Damit wird deutlich, daß das von der Revisionswerberin gewünschte Aufstellen einer allgemein gültigen Formel, bei einer zu erwartenden Arbeitslosigkeit von sechs Monaten sei in jedem Falle eine Beeinträchtigung wesentlicher Interessen zu bejahen, nicht möglich ist. Vielmehr ist es erforderlich, im jeweils zu beurteilenden konkreten Einzelfall sämtliche der aufgezählten Kriterien zueinander in Beziehung zu setzen und auf dieser Grundlage eine Gesamtbeurteilung vorzunehmen (Schwarz, aaO 226).

Im hier zu beurteilenden Fall ist unstrittig, daß die damals 44 Jahre alte Klägerin zum Zeitpunkt der Entlassung bis zur Erlangung eines im wesentlichen gleichartigen Arbeitsplatzes Arbeitslosigkeit in der Dauer von 6 bis 8 Monaten zu erwarten hatte. Tatsächlich hat sie nach etwa 8 Monaten einen Arbeitsplatz mit im wesentlichen gleichen Entgelt gefunden. Die Klägerin war 11 Jahre bei der Beklagten beschäftigt; sie ist geschieden, hat keine Unterhaltsansprüche, aber auch keine Sorgepflichten. Sie ist Eigentümerin eines Einfamilienhauses, für dessen Erwerb sie nach ihren Behauptungen ihre Ersparnisse aufgebraucht hat. Daß sie Schulden hat, ist ihrem Vorbringen nicht zu entnehmen und wurde demgemäß auch nicht festgestellt. Unstrittig ist, daß sie während der gesamten Dauer ihrer Arbeitslosigkeit Anspruch auf Arbeitslosengeld hatte.

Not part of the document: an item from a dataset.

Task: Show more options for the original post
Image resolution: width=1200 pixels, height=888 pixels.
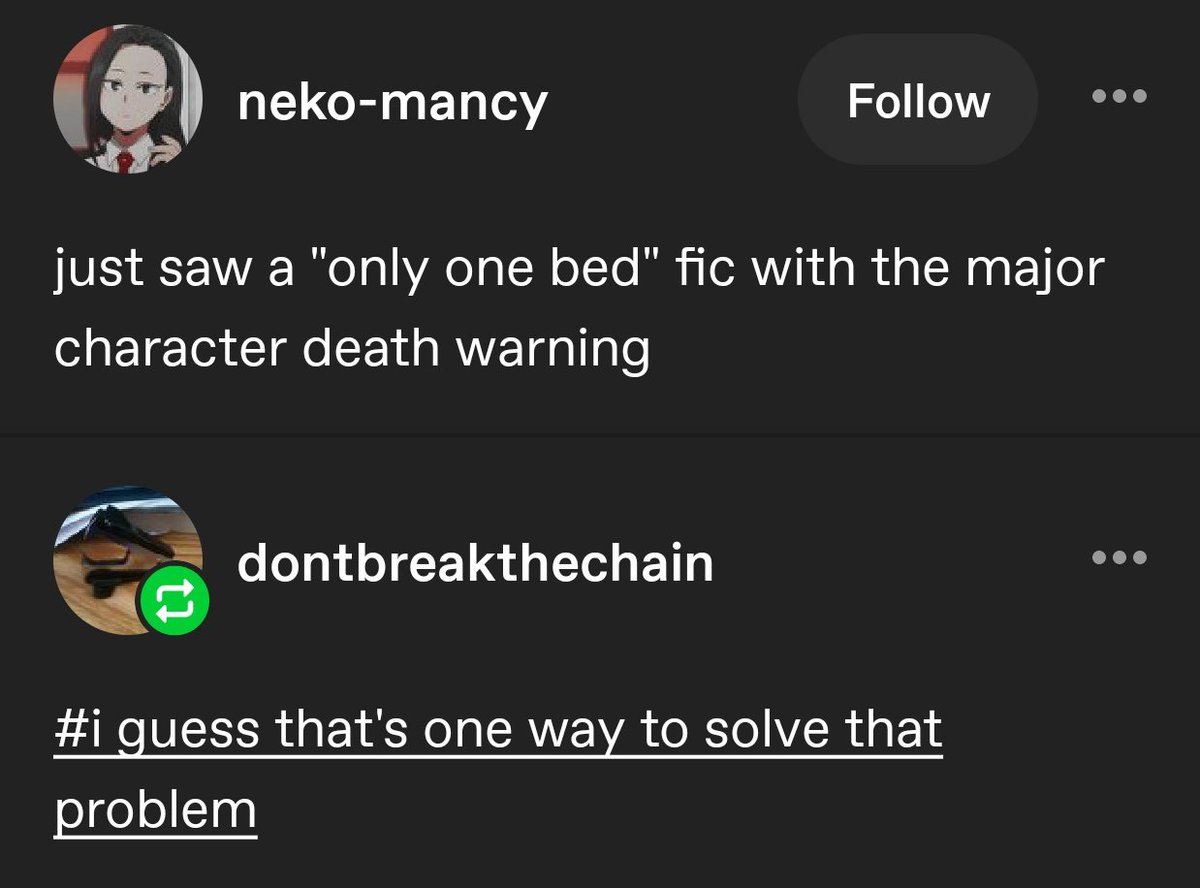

Angesichts all dieser Umstände teilt der Oberste Gerichtshof die Rechtsauffassung der Vorinstanzen, daß gerade noch nicht von einer Beeinträchtigung wesentlicher Interessen iS § 105 Abs 3 Z 2 ArbVG ausgegangen werden kann. Zwar liegt die Zeit der in Kauf zu nehmenden Arbeitslosigkeit im obersten für eine solche Beurteilung noch möglichen Bereich (vgl infas 1998 A 131); da aber die Klägerin im eigenen Haus wohnt, weder Schulden noch Sorgepflichten hat und während der gesamten Dauer der Arbeitslosigkeit Arbeitslosengeld in Anspruch nehmen konnte, reichen die ihr erwachsenden Nachteile noch nicht aus, um das in Rede stehende Tatbestandsmerkmal zu verwirklichen. Daran ändert auch der Einwand nichts, daß der Arbeitslosengeldbezug der Klägerin knapp unter dem Existenzminimum gelegen sei, weil dieser Umstand - die Klägerin spricht von einer Reduktion des zur Verfügung stehenden Monatseinkommens um etwas mehr als S 4.000,- netto - nur einen vorübergehenden und überschaubaren Zeitraum betraf. Im übrigen ist darauf zu verweisen, daß die Entlassung unberechtigt war und diese daher die Ansprüche der Klägerin auf Abfertigung und Kündigungsentschädigung nicht beseitigte.

Die Entscheidung über die Kosten des Revisionsverfahrens gründet sich auf die §§ 41, 50 Abs 1 ZPO.